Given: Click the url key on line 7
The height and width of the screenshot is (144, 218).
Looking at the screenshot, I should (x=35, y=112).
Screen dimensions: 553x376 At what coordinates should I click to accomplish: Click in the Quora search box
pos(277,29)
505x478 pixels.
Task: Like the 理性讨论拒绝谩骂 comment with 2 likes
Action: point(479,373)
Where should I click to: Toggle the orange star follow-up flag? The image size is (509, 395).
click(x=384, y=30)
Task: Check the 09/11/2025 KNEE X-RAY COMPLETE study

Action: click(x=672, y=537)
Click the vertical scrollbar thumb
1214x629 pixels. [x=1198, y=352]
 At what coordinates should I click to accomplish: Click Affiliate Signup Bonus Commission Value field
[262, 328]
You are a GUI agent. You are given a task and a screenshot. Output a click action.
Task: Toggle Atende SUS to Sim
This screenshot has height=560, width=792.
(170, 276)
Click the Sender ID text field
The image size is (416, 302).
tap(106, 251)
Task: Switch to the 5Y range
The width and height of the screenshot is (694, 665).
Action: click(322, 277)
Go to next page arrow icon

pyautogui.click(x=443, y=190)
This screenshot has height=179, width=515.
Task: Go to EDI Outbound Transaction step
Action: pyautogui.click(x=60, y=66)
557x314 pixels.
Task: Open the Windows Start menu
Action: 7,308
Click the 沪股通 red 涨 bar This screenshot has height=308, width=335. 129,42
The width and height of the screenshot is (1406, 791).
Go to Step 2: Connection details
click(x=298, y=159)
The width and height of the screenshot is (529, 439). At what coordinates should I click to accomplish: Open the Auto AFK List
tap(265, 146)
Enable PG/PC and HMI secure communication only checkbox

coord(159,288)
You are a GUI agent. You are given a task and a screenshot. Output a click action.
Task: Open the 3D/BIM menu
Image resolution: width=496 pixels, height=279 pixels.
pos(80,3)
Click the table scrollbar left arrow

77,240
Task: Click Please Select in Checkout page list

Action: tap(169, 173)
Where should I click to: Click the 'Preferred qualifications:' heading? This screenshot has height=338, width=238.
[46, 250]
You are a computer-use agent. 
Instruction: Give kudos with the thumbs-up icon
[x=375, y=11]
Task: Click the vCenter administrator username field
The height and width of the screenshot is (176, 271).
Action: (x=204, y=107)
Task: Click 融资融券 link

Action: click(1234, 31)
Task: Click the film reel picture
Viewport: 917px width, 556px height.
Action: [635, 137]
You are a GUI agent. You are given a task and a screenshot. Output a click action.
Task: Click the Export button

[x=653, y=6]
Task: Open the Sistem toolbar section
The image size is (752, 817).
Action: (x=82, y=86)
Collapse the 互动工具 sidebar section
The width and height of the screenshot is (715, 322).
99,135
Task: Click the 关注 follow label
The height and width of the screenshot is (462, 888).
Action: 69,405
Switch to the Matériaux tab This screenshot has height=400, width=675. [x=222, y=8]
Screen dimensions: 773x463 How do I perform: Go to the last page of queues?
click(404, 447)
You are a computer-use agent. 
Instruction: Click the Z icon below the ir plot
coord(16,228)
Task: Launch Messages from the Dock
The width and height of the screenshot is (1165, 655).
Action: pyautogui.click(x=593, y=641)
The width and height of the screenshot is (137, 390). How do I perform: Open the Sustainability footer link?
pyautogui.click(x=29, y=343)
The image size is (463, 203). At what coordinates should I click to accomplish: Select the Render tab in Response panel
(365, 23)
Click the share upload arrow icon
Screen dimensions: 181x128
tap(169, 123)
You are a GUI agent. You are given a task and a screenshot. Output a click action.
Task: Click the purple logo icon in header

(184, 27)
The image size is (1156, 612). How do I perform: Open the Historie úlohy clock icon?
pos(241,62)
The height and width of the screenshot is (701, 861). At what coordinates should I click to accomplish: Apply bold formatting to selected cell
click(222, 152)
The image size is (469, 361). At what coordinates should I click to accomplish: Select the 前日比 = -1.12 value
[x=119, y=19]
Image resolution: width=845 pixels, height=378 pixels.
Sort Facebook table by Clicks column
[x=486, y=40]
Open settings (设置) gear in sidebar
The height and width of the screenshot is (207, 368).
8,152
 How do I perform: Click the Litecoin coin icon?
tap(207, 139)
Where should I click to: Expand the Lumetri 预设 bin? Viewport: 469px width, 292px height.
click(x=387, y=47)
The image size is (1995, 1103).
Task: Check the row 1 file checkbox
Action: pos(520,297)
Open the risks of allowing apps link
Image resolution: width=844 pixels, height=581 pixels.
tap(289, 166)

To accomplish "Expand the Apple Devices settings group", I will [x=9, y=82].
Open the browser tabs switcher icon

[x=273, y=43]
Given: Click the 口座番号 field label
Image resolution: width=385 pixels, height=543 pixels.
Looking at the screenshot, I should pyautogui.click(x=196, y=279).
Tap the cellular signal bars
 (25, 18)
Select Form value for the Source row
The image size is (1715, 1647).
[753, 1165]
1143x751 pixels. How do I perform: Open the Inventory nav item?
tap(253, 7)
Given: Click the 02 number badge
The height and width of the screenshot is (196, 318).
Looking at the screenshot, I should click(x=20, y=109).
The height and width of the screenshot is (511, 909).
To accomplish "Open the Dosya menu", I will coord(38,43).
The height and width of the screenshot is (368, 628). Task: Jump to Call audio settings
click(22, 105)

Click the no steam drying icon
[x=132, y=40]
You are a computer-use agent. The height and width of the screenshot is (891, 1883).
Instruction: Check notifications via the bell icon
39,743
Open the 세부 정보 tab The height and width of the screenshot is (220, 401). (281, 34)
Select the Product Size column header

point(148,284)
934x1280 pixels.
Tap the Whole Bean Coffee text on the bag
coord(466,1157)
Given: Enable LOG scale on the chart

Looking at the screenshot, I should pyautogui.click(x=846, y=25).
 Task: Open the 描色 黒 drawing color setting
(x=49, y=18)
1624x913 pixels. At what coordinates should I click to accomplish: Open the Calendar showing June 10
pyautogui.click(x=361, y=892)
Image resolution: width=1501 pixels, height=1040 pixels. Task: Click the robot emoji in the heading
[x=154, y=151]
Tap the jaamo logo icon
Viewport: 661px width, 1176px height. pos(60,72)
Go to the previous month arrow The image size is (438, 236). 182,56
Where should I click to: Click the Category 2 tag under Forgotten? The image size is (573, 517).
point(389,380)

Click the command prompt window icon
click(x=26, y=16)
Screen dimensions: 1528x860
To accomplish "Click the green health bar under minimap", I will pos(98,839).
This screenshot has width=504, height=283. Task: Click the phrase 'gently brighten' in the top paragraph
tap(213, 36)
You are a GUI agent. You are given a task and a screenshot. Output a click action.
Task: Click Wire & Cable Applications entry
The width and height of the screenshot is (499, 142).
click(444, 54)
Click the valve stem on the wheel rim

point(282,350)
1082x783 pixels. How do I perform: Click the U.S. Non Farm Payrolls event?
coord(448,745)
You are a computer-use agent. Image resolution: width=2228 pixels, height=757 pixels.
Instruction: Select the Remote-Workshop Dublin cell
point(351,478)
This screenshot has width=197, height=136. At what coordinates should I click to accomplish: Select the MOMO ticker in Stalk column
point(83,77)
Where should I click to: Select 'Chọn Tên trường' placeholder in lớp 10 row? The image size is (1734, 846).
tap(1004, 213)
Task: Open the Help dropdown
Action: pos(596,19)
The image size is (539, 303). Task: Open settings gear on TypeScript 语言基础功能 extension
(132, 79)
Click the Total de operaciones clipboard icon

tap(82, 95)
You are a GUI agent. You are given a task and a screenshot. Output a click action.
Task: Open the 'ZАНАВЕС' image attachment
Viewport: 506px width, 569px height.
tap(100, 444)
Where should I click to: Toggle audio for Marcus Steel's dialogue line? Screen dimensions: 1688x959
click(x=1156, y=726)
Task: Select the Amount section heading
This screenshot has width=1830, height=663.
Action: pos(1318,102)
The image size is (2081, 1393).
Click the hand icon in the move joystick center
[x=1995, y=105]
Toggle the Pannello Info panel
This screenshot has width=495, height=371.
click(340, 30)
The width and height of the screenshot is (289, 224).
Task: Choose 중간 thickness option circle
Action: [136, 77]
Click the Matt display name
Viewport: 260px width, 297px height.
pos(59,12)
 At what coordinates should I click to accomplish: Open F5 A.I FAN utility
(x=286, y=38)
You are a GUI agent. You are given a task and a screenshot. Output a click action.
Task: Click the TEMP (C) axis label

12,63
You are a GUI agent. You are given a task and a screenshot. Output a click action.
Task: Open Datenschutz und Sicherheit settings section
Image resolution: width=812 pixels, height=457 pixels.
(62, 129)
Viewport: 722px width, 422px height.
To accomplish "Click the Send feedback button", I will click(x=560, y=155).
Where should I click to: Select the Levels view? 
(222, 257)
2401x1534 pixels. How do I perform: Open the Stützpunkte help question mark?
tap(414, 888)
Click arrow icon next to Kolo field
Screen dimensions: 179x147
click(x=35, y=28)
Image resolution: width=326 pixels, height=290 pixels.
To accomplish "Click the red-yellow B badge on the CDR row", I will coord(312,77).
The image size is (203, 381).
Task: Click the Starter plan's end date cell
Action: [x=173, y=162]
====================
### Ejercicio
Transcriba sin ninguna modificación las líneas de los datos anteriores desde la que contiene "Given: Click the 02 number badge" hasta la que contiene "Go to the previous", ambas incluidas.

### Respuesta
Given: Click the 02 number badge
The height and width of the screenshot is (196, 318).
Looking at the screenshot, I should click(x=20, y=109).
The height and width of the screenshot is (511, 909).
To accomplish "Open the Dosya menu", I will coord(38,43).
The height and width of the screenshot is (368, 628). Task: Jump to Call audio settings
click(22, 105)

Click the no steam drying icon
[x=132, y=40]
You are a computer-use agent. The height and width of the screenshot is (891, 1883).
Instruction: Check notifications via the bell icon
39,743
Open the 세부 정보 tab The height and width of the screenshot is (220, 401). (281, 34)
Select the Product Size column header

point(148,284)
934x1280 pixels.
Tap the Whole Bean Coffee text on the bag
coord(466,1157)
Given: Enable LOG scale on the chart

Looking at the screenshot, I should pyautogui.click(x=846, y=25).
 Task: Open the 描色 黒 drawing color setting
(x=49, y=18)
1624x913 pixels. At what coordinates should I click to accomplish: Open the Calendar showing June 10
pyautogui.click(x=361, y=892)
Image resolution: width=1501 pixels, height=1040 pixels. Task: Click the robot emoji in the heading
[x=154, y=151]
Tap the jaamo logo icon
Viewport: 661px width, 1176px height. pos(60,72)
Go to the previous month arrow The image size is (438, 236). 182,56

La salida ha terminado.